## START Records for the task

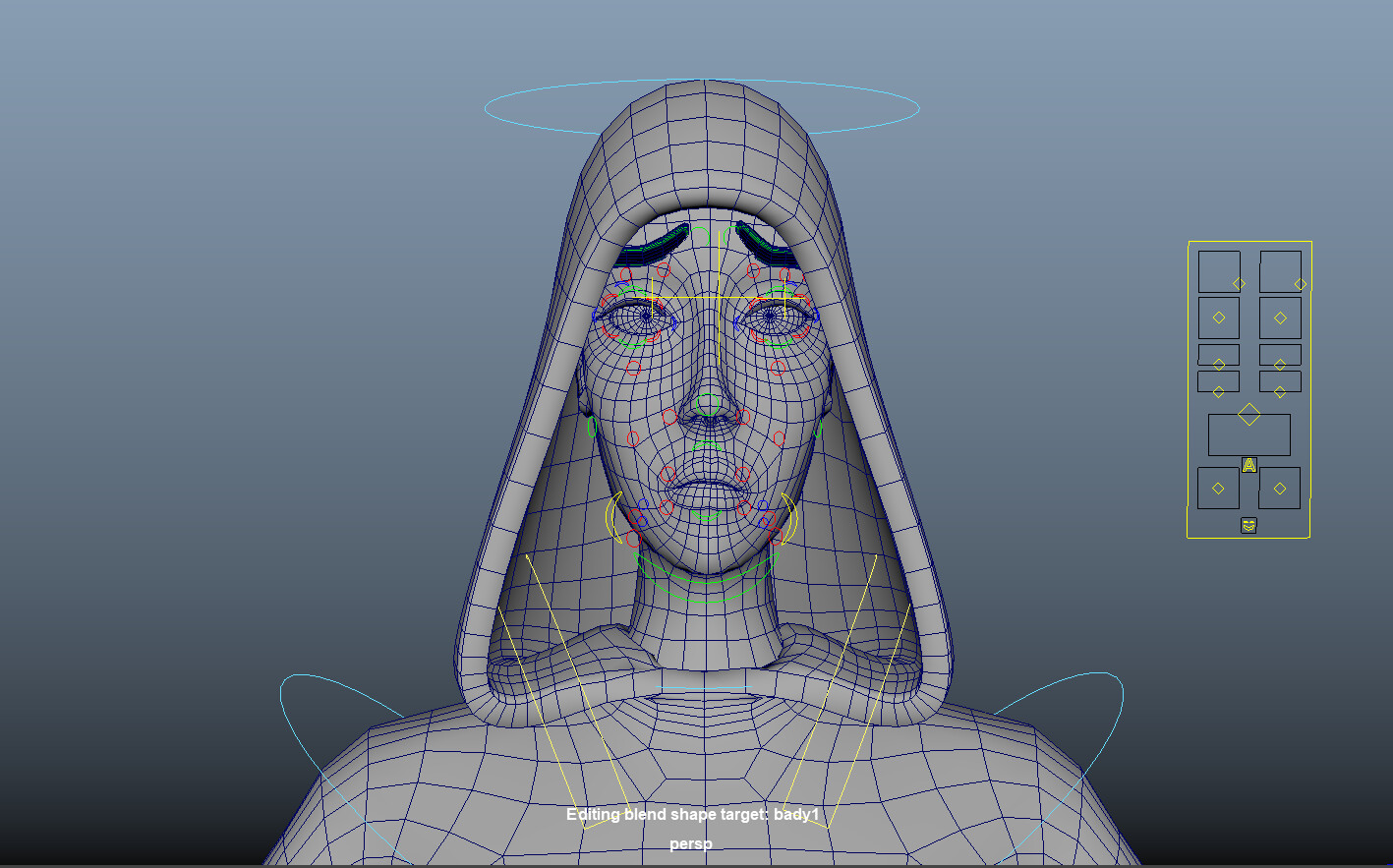The image size is (1393, 868).
Task: Click the smiley face icon in the picker panel
Action: [1248, 524]
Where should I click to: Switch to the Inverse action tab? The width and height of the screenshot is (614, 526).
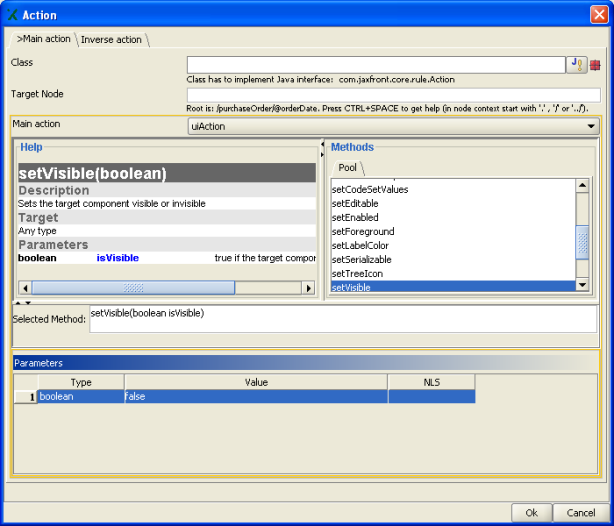tap(111, 40)
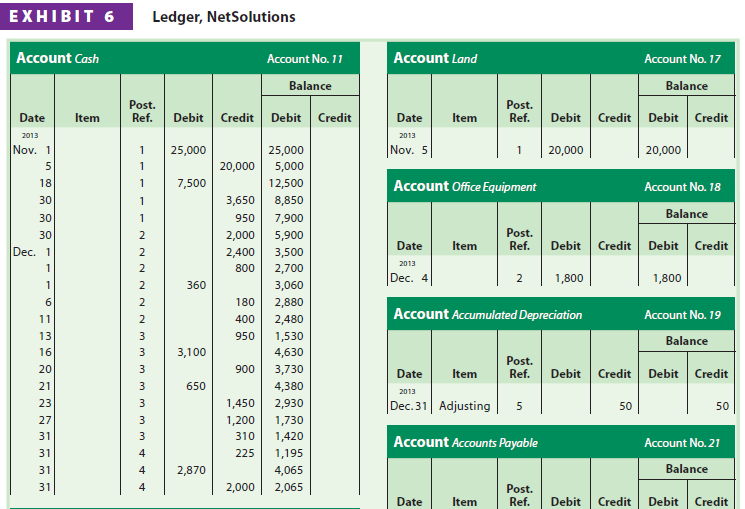Select the Account Office Equipment header
Screen dimensions: 745x509
(464, 186)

## END Records for the task

• What you are asked to do
Write out every line of the items above as a JSON list of strings, one string per line, skipping blank lines. Leave the pictures out.

• Solution for this exercise
[
  "The image size is (1393, 868).",
  "Task: Click the smiley face icon in the picker panel",
  "Action: [1248, 524]",
  "Where should I click to: Switch to the Inverse action tab? The width and height of the screenshot is (614, 526).",
  "tap(111, 40)",
  "Select the Account Office Equipment header",
  "Screen dimensions: 745x509",
  "(464, 186)"
]